Новоизбранный папа Урбан IV объявил его узурпатором и возложил сицилийскую корону на голову Карла Анжуйского. Заклейменный как антихрист за свое яростное сопротивление Риму, Манфред дважды был отлучен от Церкви: сначала в 1254 году Иннокентием IV, а затем в 1259 году. Через семь лет, лишив своего противника жизни в битве при Беневенто, Карл как благородный победитель с почетом похоронил его под грудой камней, хоть и не на священной земле. Но, помня старые обиды, вновь избранный папа Климент IV приказал епископу Козенцы извлечь тело Манфреда из земли «при затушенных свечах» и бросить его в реку Верде, служившую естественной границей с Неаполитанским королевством[369].

Современники Данте решительно расходились в своих суждениях о Манфреде. Для гибеллинов он был героической фигурой, борцом за свободу, против тиранических устремлений папства. Для черных гвельфов он стал убийцей, неверным, вступившим в союз с сарацинами против папы Александра IV. Брунетто Латини обвинял Манфреда в убийстве отца, сводного брата и двух племянников, а также в попытке убийства в младенчестве сына Конрада. К образу светловолосого красивого героя с рассеченной бровью позже обратятся Байрон и Чайковский.

—————

* ЗАДАНИЕ A
Оформите в виде CSV с двумя столбцами, «запрос» и «ответ», только записи, начиная со строки, где есть "You are a GUI", и заканчивая строкой, где есть "[x=1055, y=224]": на каждый запрос одна строка, каждое значение в отдельном поле в кавычках, переносы строк заменены пробелами. Изображения в ответ не включайте.

* ЗАПИСИ К ЗАДАНИЮ
—————

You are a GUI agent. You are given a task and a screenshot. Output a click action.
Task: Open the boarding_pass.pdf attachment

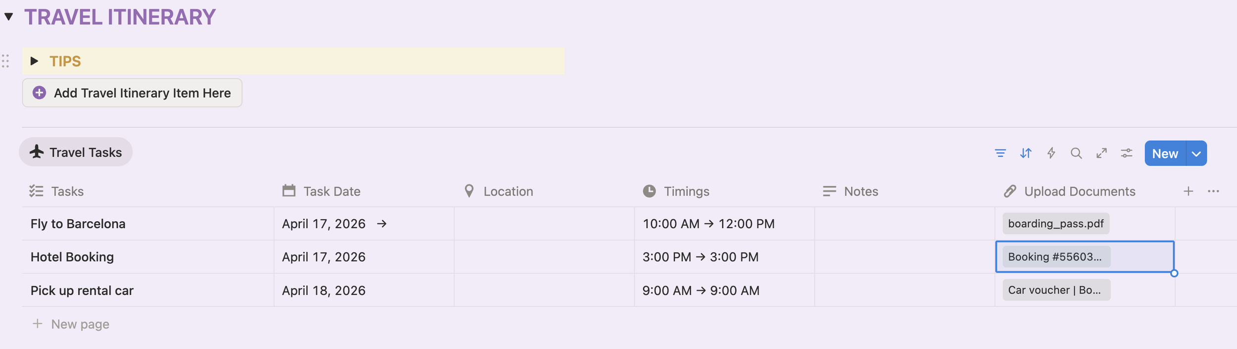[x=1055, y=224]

—————

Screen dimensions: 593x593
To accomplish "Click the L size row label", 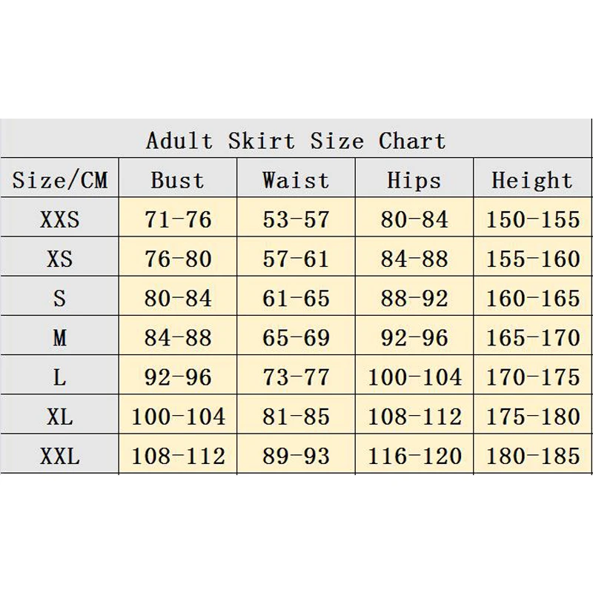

—————

* ЗАДАНИЕ B
Ответьте на вопросы по фрагменту о Манфреде:
(i) Какой папа и в каком году впервые отлучил Манфреда от Церкви?
(ii) В какую реку было брошено тело Манфреда?
(iii) Кем был Манфред для гибеллинов?

* ПОЛНЫЙ ОТВЕТ A
запрос,ответ
"You are a GUI agent. You are given a task and a screenshot. Output a click action. Task: Open the boarding_pass.pdf attachment","[x=1055, y=224]"

* ПОЛНЫЙ ОТВЕТ B
(i) Иннокентий IV, в 1254 году.
(ii) В реку Верде.
(iii) Героической фигурой, борцом за свободу против тиранических устремлений папства.